(October 17, 2014)
Elihu is an interesting character in Job. Of all the characters, he alone escapes the criticism from the Lord at the end. Job is criticized for asking in ignorance (not even understanding the question he is asking). The other three elders are criticized and called to sacrifice for their words. But Elihu is not – lending substantial weight to the words that he is saying.
And in that light, we see that his words are profound and important. He points out that when tragedy strikes, our first question should not be “why me?”, but rather “where is my sin and how can I repent?”. This is the case even with a man such as Job – one upright in all things.
The Lord does not idly cause us to suffer.
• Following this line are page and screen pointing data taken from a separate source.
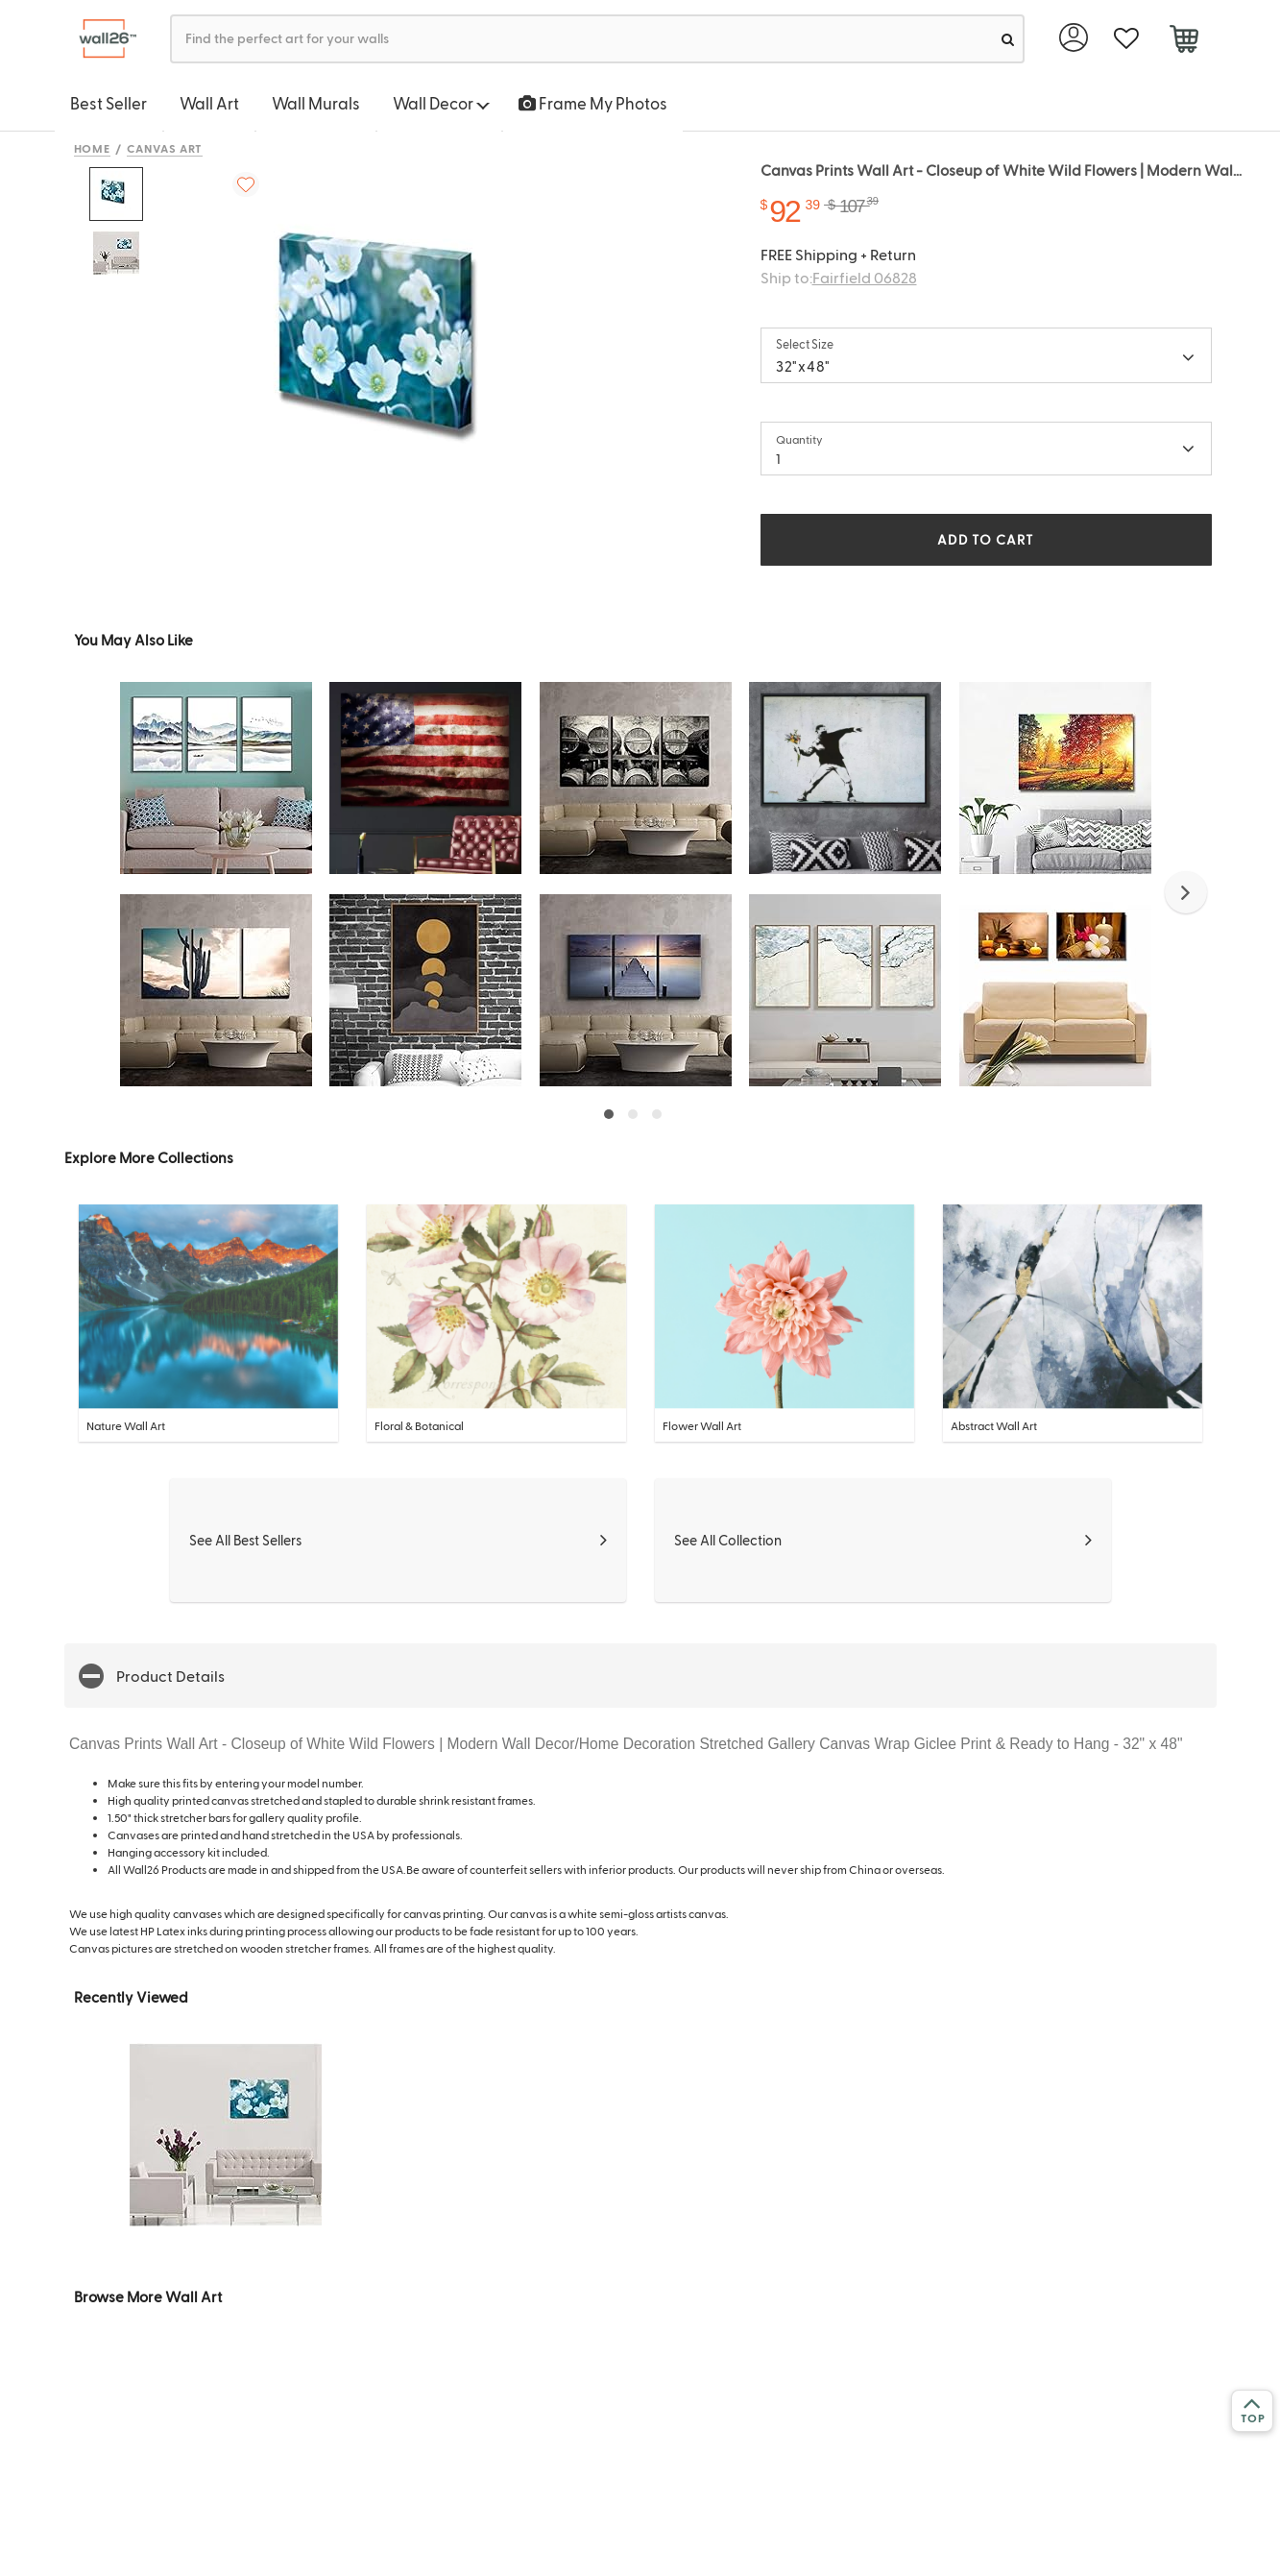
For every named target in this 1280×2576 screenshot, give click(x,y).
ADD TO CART (985, 539)
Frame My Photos (593, 102)
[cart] (1184, 41)
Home (92, 148)
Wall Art (209, 102)
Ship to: (839, 277)
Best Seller (108, 102)
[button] (1186, 892)
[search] (1008, 38)
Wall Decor (441, 102)
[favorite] (1126, 39)
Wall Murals (316, 102)
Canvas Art (165, 148)
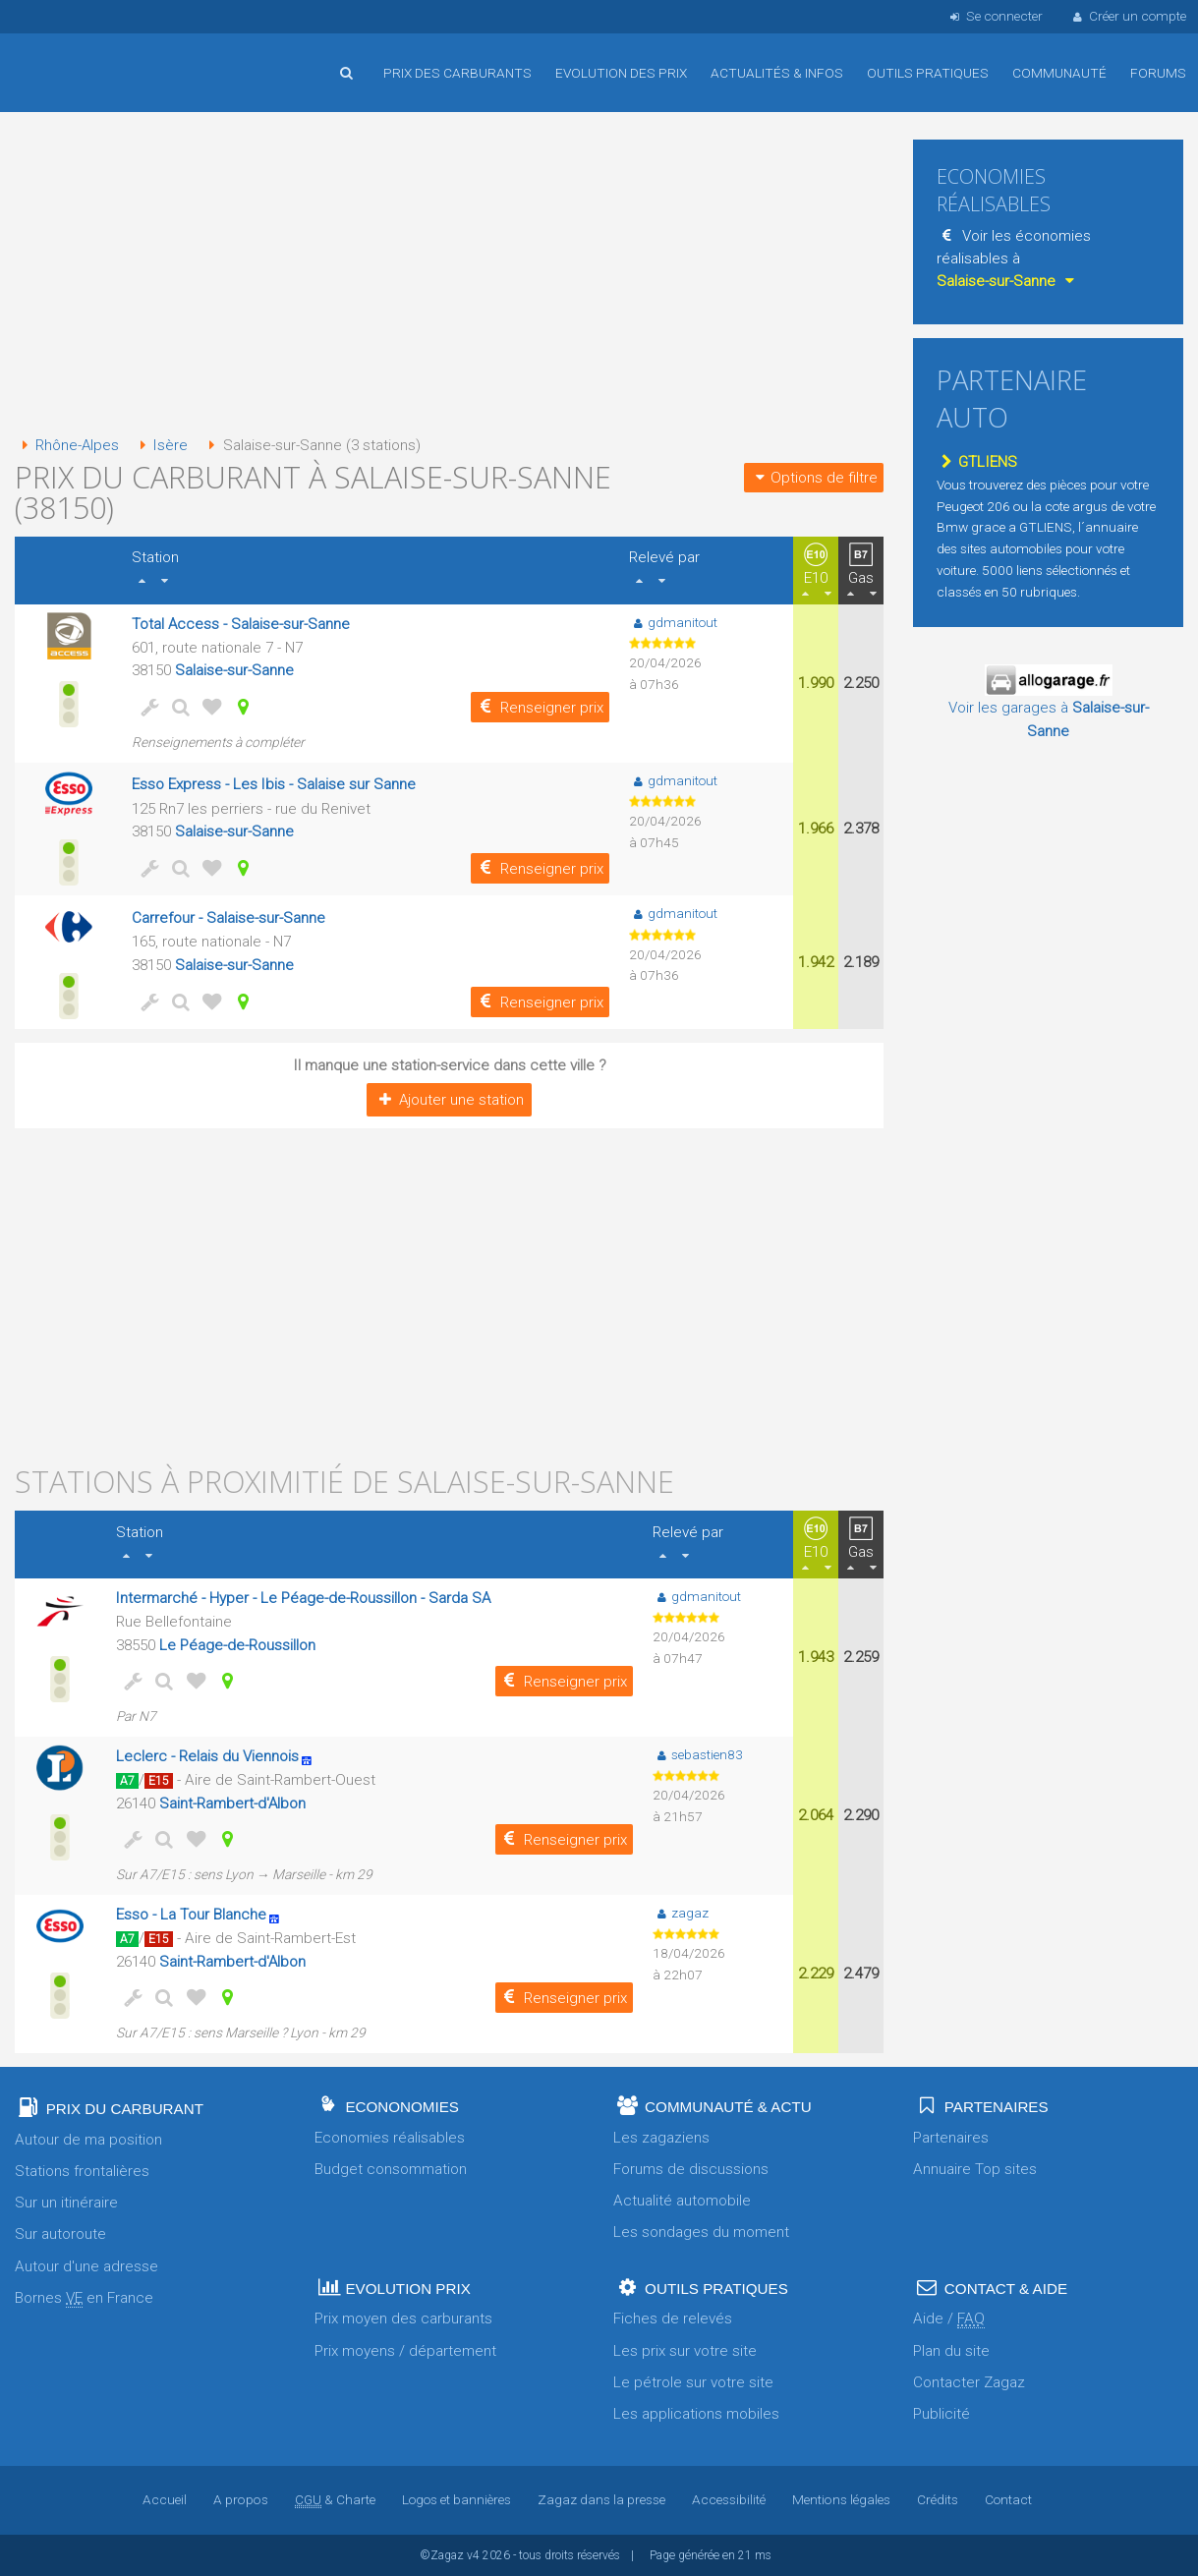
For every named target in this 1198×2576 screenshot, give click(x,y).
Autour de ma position (88, 2139)
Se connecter (994, 16)
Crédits (936, 2499)
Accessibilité (729, 2499)
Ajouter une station (449, 1100)
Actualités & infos (777, 73)
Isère (162, 445)
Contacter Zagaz (969, 2382)
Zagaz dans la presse (601, 2499)
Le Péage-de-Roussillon (236, 1645)
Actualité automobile (682, 2200)
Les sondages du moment (701, 2232)
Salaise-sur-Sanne (234, 670)
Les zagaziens (661, 2138)
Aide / (949, 2319)
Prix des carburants (457, 73)
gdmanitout (673, 622)
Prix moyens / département (405, 2351)
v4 (473, 2555)
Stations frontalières (82, 2171)
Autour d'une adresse (86, 2266)
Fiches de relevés (672, 2318)
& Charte (335, 2499)
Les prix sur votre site (685, 2351)
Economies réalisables (389, 2138)
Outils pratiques (928, 73)
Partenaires (951, 2138)
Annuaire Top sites (975, 2169)
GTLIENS (976, 462)
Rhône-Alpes (67, 445)
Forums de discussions (691, 2169)
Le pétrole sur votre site (693, 2382)
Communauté (1059, 73)
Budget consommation (390, 2169)
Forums (1158, 73)
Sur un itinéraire (66, 2202)
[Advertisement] (449, 275)
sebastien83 (699, 1754)
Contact (1007, 2499)
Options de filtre (814, 478)
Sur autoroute (60, 2234)
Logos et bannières (456, 2499)
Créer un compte (1128, 16)
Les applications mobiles (696, 2414)
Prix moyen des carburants (403, 2318)
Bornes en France (84, 2298)
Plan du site (951, 2351)
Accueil (79, 58)
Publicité (941, 2414)
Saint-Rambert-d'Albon (232, 1803)
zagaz (682, 1912)
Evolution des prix (621, 73)
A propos (241, 2499)
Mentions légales (840, 2499)
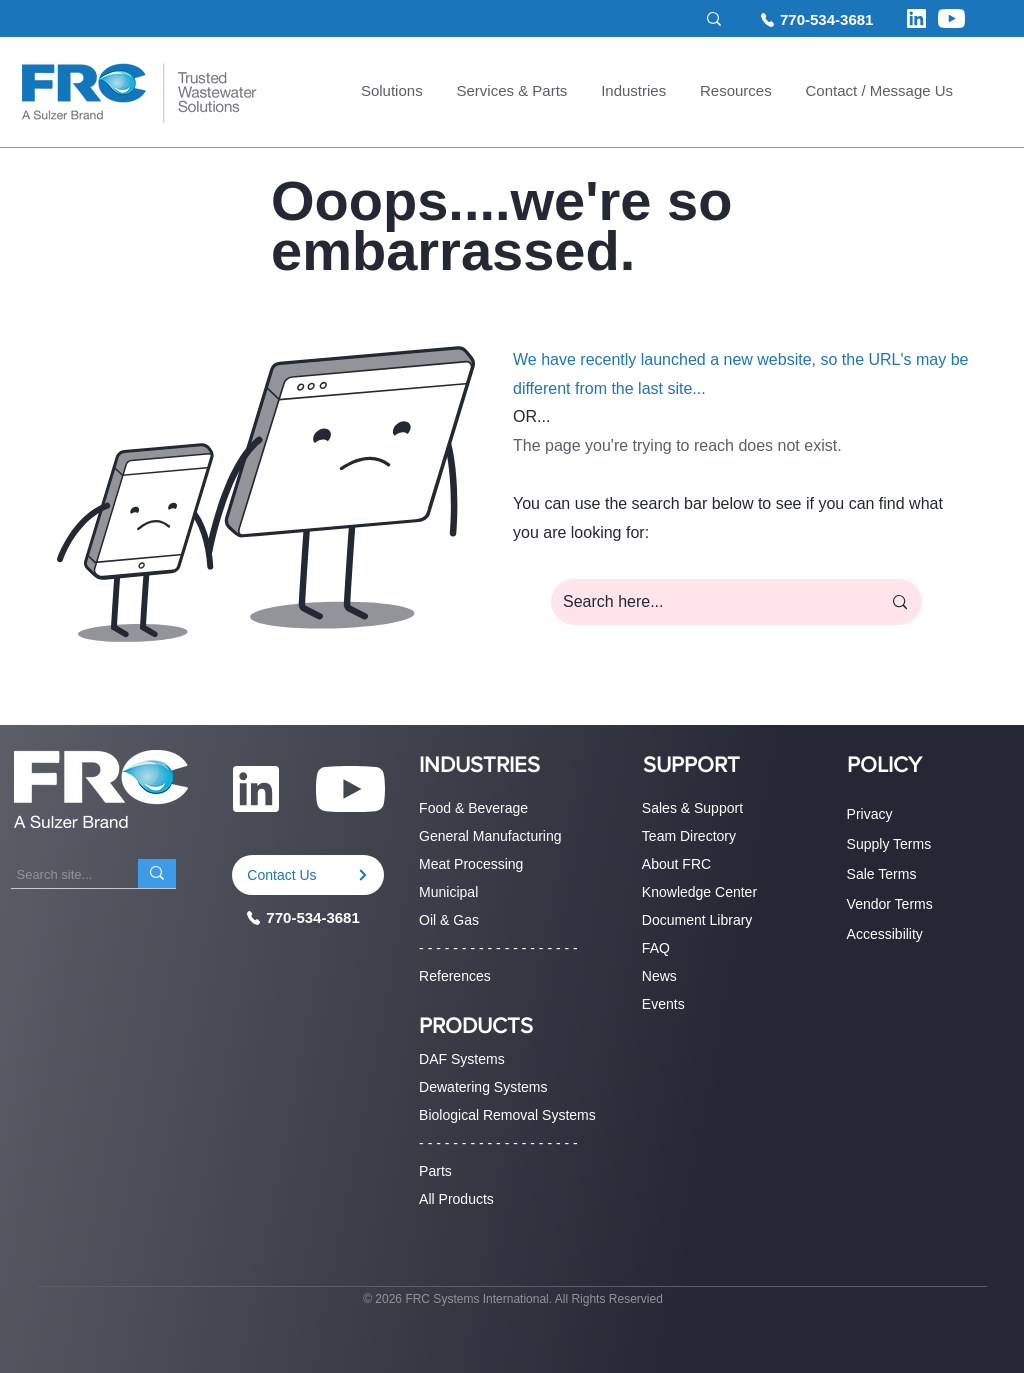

Even when our suffering is the natural consequence of the actions (or even the sins) of others, the Lord is perfectly just and not a tear from our eyes will be wasted. Joseph Smith was certainly innocent of wrongdoing when he was imprisoned in Liberty Jail, and his captors were unquestionably evil. And yet the Lord promised Joseph that all of these things would work out for his good.
Holland spoke of how that
happened. He spoke of Liberty Jail as a temple-prison, and the
changes that were brought about in Joseph (and the Church) as a result of his
imprisonment. Understanding that this
change constituted repentance (as does all change for the better), we can take
courage in our suffering to know that our pain is an invitation from the Lord
We can, as Elihu counsels, call upon the Lord to teach us that which we see not – those defects in our individual characters that need repentance to be healed – and we are then invited, as was Job, where we have done iniquity to do it no more.